Vor mir standen 3 Nonnen. Ihr Einkaufswagen war gefüllt mit teuerem Wein und unzähligen Packungen, buntfarbigem Esspapier. Sie veranstalten bestimmt heute Abend, eine der sogenannten Pyjama-Parties – dachte ich mir.
Ich war an der Reihe, bezahlte, lächelte die junge Kassiererin an und watschelte mit 2 prallgefüllten Tüten und dem Gedanken – des Beichtens – zum Fahrrad.

Zuhause angekommen, verstaute ich die Einkäufe, setzte mich aufs Sofa und trank ein Bier. Ich konnte es nicht glauben, ich werde gleich beichten gehen. Ich hoffe der Pfaffe und Gott sind bereit – dachte ich mir.
Ich exte das restliche Bier, zog mir eine Trainingsjacke drüber, zog mir Turnschuhe an und machte mich auf in Richtung Kirche.

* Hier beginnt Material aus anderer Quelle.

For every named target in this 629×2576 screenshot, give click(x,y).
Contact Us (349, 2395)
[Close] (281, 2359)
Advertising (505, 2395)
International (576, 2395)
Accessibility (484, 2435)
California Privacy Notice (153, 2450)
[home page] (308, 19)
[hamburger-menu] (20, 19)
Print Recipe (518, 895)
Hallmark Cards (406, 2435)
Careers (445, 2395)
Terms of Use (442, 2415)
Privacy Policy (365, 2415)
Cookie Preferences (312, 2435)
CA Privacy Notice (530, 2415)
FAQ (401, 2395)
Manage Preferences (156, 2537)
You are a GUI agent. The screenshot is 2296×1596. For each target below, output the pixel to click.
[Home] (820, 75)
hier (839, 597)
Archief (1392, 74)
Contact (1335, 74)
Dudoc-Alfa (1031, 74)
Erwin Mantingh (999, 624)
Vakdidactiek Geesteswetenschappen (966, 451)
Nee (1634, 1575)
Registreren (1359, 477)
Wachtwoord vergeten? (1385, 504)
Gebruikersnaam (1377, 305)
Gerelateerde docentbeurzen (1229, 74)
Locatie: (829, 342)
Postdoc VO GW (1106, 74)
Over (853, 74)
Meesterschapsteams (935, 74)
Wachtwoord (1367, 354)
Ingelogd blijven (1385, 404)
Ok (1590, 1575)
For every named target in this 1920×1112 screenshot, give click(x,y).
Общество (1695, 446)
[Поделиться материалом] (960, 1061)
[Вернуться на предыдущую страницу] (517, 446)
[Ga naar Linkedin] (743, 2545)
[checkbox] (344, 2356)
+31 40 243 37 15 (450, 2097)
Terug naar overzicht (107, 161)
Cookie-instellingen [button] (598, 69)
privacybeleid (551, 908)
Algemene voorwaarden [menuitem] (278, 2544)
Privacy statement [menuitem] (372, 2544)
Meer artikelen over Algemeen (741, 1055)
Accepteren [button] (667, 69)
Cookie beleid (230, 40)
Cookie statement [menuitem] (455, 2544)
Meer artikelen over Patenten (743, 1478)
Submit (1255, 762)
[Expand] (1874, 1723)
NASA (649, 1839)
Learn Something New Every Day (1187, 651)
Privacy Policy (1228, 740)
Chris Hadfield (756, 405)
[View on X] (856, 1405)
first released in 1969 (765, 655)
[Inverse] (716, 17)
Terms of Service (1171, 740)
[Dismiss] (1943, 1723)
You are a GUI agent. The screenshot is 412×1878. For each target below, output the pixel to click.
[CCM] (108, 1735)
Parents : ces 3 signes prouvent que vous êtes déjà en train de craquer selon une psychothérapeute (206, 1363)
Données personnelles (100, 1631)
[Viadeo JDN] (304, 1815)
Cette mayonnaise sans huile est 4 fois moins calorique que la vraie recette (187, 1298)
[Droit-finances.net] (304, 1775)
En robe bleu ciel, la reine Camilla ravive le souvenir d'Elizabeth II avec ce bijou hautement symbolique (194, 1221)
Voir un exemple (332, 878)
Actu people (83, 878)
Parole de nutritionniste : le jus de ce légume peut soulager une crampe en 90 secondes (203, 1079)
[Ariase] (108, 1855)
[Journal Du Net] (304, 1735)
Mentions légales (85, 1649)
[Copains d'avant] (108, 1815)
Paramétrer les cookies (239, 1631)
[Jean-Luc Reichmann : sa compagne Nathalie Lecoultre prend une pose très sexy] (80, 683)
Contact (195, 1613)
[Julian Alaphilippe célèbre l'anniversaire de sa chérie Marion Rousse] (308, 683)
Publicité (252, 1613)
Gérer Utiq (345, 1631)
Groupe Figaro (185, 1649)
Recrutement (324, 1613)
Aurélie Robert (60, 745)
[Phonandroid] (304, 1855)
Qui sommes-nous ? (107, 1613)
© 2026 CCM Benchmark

Da stand ich nun, vor den Toren Gottes. Ich zündete mir eine Zigarette an und schaute nach oben. Eine riesige Uhr bimmelte; es war 15 Uhr. Ich rauchte den Glimmstängel zu Ende und schmiss die Kippe auf den Boden.
„Verdammt!“, fluchte ich.
Die Türen waren verschlossen. Ich klopfte mit der bloßen Hand, 3 Mal vor dem harten Holz; nichts passierte. Dann trat ich, 2 Mal mit dem Fuß dagegen; nichts passierte. Ich ging enttäuscht um die Kirche herum. Von weitem sah ich einen Mann, mit einem grauen Hut, Laub fegen. Ich winkte ihm zu.
„Guter Mann! Wie sind Eure Öffnungszeiten?“
„Samstags von 17 bis 18 Uhr und Sonntags 11 bis...“
„Halt!“, unterbrach ich ihn, „Diese Zeiten kenne ich noch aus meiner Kindheit. In der Woche habt Ihr nicht auf?“
„Nein, nur mit Termin.“
„Eine tolle Firma seid ihr. Kein Wunder das Euch, die Kunden weglaufen und ihr bald Insolvenz anmelden müsst“, sagte ich und grinste.
„Sie Komiker!“, erwiderte der Küster mit ernster Miene.
„Gustav?“, rief eine Stimme aus dem Hintergrund, „Machen Sie gleich, wenn Sie fertig sind, noch meine Toilette sauber. Frau Banderali hat sich krank gemeldet.“
„Na gut.“, erwiderte Gustav und fegte weiter.
„Guten Tag, wie kann ich Ihnen helfen?“
„Sind Sie der Pfaffe?“, fragte ich.
„Höchstpersönlich“, antwortete er.
„Ich möchte die Beichte ablegen. Jetzt, hier und sofort.“
„Rufen Sie Montag meine Sekretärin an und vereinbaren Sie einen Termin.“
„Geben Sie sich einen Ruck. Ich war seit 30 Jahren nicht mehr beichten. Es muss heute geschehen.“
Der Mann Gottes blickte für einen Moment in den Himmel und sagte: „Für eine kleine Spende wäre ich bereit.“
„Also, gut!“, erwiderte ich, steckte ihm einen 50 Euro Schein in die Hemdtasche, der Pfarrer rieb sich die Hände und wir beide verschwanden durch den Seiteneingang in die Kirche.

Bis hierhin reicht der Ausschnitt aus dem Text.